▸ Objective
Convert every line of the material below into a JSON list of strings, one string per line, and leave out blank lines.

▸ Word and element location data
====================
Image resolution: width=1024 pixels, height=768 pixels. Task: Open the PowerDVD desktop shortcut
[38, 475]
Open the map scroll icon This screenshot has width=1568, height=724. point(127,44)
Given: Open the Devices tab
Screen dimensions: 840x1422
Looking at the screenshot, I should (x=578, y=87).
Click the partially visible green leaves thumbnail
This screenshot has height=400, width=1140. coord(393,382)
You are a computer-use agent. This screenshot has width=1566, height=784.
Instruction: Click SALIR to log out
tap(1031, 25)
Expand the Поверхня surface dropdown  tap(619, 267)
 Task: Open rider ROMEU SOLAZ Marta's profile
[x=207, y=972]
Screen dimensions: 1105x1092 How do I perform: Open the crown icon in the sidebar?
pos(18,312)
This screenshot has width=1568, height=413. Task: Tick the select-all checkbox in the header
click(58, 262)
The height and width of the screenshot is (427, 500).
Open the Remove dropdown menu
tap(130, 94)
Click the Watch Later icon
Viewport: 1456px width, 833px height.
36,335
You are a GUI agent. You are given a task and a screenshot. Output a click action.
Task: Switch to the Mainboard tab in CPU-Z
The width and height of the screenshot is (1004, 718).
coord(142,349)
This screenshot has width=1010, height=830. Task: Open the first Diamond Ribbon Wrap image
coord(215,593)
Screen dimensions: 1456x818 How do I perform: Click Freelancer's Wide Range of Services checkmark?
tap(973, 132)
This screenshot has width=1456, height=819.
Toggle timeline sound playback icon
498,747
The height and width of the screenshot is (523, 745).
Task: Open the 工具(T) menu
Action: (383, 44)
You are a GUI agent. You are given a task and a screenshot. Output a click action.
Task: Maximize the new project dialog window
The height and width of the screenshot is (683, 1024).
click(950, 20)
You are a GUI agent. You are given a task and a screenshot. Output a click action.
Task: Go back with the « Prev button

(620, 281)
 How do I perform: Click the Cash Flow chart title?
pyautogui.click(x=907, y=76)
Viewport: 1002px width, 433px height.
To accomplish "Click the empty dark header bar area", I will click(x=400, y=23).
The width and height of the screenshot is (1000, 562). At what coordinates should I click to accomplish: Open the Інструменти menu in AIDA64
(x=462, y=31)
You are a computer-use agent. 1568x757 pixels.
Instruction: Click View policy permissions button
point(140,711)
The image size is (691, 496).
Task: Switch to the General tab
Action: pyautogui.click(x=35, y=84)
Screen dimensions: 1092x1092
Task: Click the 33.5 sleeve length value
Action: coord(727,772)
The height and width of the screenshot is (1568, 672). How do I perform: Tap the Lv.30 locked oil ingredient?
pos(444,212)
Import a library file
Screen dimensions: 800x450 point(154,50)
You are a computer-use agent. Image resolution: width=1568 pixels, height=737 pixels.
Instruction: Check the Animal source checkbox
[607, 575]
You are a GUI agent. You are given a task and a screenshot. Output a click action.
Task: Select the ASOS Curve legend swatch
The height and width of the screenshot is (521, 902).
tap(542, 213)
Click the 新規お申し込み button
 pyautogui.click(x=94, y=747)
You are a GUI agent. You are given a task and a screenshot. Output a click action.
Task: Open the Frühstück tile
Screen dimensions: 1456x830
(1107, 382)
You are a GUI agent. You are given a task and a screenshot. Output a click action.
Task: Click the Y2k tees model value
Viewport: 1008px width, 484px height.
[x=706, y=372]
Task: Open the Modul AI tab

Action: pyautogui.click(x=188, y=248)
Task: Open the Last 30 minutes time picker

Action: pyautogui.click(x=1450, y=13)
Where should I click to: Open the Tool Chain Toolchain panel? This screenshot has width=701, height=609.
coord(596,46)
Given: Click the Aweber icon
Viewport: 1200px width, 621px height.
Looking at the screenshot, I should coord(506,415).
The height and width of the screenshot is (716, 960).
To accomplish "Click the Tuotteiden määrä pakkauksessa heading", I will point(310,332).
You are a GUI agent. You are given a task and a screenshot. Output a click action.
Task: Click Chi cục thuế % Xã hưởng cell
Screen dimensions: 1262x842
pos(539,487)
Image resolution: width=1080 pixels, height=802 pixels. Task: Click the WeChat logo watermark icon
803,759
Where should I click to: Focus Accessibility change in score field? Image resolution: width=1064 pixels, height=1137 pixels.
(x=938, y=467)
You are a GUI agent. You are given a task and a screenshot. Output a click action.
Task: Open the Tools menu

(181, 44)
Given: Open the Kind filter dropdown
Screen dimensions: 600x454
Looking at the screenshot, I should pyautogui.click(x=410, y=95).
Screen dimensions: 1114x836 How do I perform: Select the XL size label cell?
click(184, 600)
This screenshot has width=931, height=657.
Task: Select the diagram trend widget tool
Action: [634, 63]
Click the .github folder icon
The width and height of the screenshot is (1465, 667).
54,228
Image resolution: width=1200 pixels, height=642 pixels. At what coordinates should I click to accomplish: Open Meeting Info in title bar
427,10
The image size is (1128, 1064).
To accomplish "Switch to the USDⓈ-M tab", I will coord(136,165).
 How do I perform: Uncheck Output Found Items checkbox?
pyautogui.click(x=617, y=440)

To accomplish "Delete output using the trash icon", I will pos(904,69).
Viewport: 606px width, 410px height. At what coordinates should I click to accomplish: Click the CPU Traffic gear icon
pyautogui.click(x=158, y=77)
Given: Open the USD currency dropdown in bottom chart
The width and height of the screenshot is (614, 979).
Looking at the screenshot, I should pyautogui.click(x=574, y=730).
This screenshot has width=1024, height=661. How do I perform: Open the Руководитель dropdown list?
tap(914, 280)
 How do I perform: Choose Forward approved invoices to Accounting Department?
====================
▸ Task response
[
  "Image resolution: width=1024 pixels, height=768 pixels. Task: Open the PowerDVD desktop shortcut",
  "[38, 475]",
  "Open the map scroll icon This screenshot has width=1568, height=724. point(127,44)",
  "Given: Open the Devices tab",
  "Screen dimensions: 840x1422",
  "Looking at the screenshot, I should (x=578, y=87).",
  "Click the partially visible green leaves thumbnail",
  "This screenshot has height=400, width=1140. coord(393,382)",
  "You are a computer-use agent. This screenshot has width=1566, height=784.",
  "Instruction: Click SALIR to log out",
  "tap(1031, 25)",
  "Expand the Поверхня surface dropdown  tap(619, 267)",
  " Task: Open rider ROMEU SOLAZ Marta's profile",
  "[x=207, y=972]",
  "Screen dimensions: 1105x1092 How do I perform: Open the crown icon in the sidebar?",
  "pos(18,312)",
  "This screenshot has width=1568, height=413. Task: Tick the select-all checkbox in the header",
  "click(58, 262)",
  "The height and width of the screenshot is (427, 500).",
  "Open the Remove dropdown menu",
  "tap(130, 94)",
  "Click the Watch Later icon",
  "Viewport: 1456px width, 833px height.",
  "36,335",
  "You are a GUI agent. You are given a task and a screenshot. Output a click action.",
  "Task: Switch to the Mainboard tab in CPU-Z",
  "The width and height of the screenshot is (1004, 718).",
  "coord(142,349)",
  "This screenshot has width=1010, height=830. Task: Open the first Diamond Ribbon Wrap image",
  "coord(215,593)",
  "Screen dimensions: 1456x818 How do I perform: Click Freelancer's Wide Range of Services checkmark?",
  "tap(973, 132)",
  "This screenshot has width=1456, height=819.",
  "Toggle timeline sound playback icon",
  "498,747",
  "The height and width of the screenshot is (523, 745).",
  "Task: Open the 工具(T) menu",
  "Action: (383, 44)",
  "You are a GUI agent. You are given a task and a screenshot. Output a click action.",
  "Task: Maximize the new project dialog window",
  "The height and width of the screenshot is (683, 1024).",
  "click(950, 20)",
  "You are a GUI agent. You are given a task and a screenshot. Output a click action.",
  "Task: Go back with the « Prev button",
  "(620, 281)",
  " How do I perform: Click the Cash Flow chart title?",
  "pyautogui.click(x=907, y=76)",
  "Viewport: 1002px width, 433px height.",
  "To accomplish \"Click the empty dark header bar area\", I will click(x=400, y=23).",
  "The width and height of the screenshot is (1000, 562). At what coordinates should I click to accomplish: Open the Інструменти menu in AIDA64",
  "(x=462, y=31)",
  "You are a computer-use agent. 1568x757 pixels.",
  "Instruction: Click View policy permissions button",
  "point(140,711)",
  "The image size is (691, 496).",
  "Task: Switch to the General tab",
  "Action: pyautogui.click(x=35, y=84)",
  "Screen dimensions: 1092x1092",
  "Task: Click the 33.5 sleeve length value",
  "Action: coord(727,772)",
  "The height and width of the screenshot is (1568, 672). How do I perform: Tap the Lv.30 locked oil ingredient?",
  "pos(444,212)",
  "Import a library file",
  "Screen dimensions: 800x450 point(154,50)",
  "You are a computer-use agent. Image resolution: width=1568 pixels, height=737 pixels.",
  "Instruction: Check the Animal source checkbox",
  "[607, 575]",
  "You are a GUI agent. You are given a task and a screenshot. Output a click action.",
  "Task: Select the ASOS Curve legend swatch",
  "The height and width of the screenshot is (521, 902).",
  "tap(542, 213)",
  "Click the 新規お申し込み button",
  " pyautogui.click(x=94, y=747)",
  "You are a GUI agent. You are given a task and a screenshot. Output a click action.",
  "Task: Open the Frühstück tile",
  "Screen dimensions: 1456x830",
  "(1107, 382)",
  "You are a GUI agent. You are given a task and a screenshot. Output a click action.",
  "Task: Click the Y2k tees model value",
  "Viewport: 1008px width, 484px height.",
  "[x=706, y=372]",
  "Task: Open the Modul AI tab",
  "Action: pyautogui.click(x=188, y=248)",
  "Task: Open the Last 30 minutes time picker",
  "Action: pyautogui.click(x=1450, y=13)",
  "Where should I click to: Open the Tool Chain Toolchain panel? This screenshot has width=701, height=609.",
  "coord(596,46)",
  "Given: Click the Aweber icon",
  "Viewport: 1200px width, 621px height.",
  "Looking at the screenshot, I should coord(506,415).",
  "The height and width of the screenshot is (716, 960).",
  "To accomplish \"Click the Tuotteiden määrä pakkauksessa heading\", I will point(310,332).",
  "You are a GUI agent. You are given a task and a screenshot. Output a click action.",
  "Task: Click Chi cục thuế % Xã hưởng cell",
  "Screen dimensions: 1262x842",
  "pos(539,487)",
  "Image resolution: width=1080 pixels, height=802 pixels. Task: Click the WeChat logo watermark icon",
  "803,759",
  "Where should I click to: Focus Accessibility change in score field? Image resolution: width=1064 pixels, height=1137 pixels.",
  "(x=938, y=467)",
  "You are a GUI agent. You are given a task and a screenshot. Output a click action.",
  "Task: Open the Tools menu",
  "(181, 44)",
  "Given: Open the Kind filter dropdown",
  "Screen dimensions: 600x454",
  "Looking at the screenshot, I should pyautogui.click(x=410, y=95).",
  "Screen dimensions: 1114x836 How do I perform: Select the XL size label cell?",
  "click(184, 600)",
  "This screenshot has width=931, height=657.",
  "Task: Select the diagram trend widget tool",
  "Action: [634, 63]",
  "Click the .github folder icon",
  "The width and height of the screenshot is (1465, 667).",
  "54,228",
  "Image resolution: width=1200 pixels, height=642 pixels. At what coordinates should I click to accomplish: Open Meeting Info in title bar",
  "427,10",
  "The image size is (1128, 1064).",
  "To accomplish \"Switch to the USDⓈ-M tab\", I will coord(136,165).",
  " How do I perform: Uncheck Output Found Items checkbox?",
  "pyautogui.click(x=617, y=440)",
  "To accomplish \"Delete output using the trash icon\", I will pos(904,69).",
  "Viewport: 606px width, 410px height. At what coordinates should I click to accomplish: Click the CPU Traffic gear icon",
  "pyautogui.click(x=158, y=77)",
  "Given: Open the USD currency dropdown in bottom chart",
  "The width and height of the screenshot is (614, 979).",
  "Looking at the screenshot, I should pyautogui.click(x=574, y=730).",
  "This screenshot has width=1024, height=661. How do I perform: Open the Руководитель dropdown list?",
  "tap(914, 280)",
  " How do I perform: Choose Forward approved invoices to Accounting Department?"
]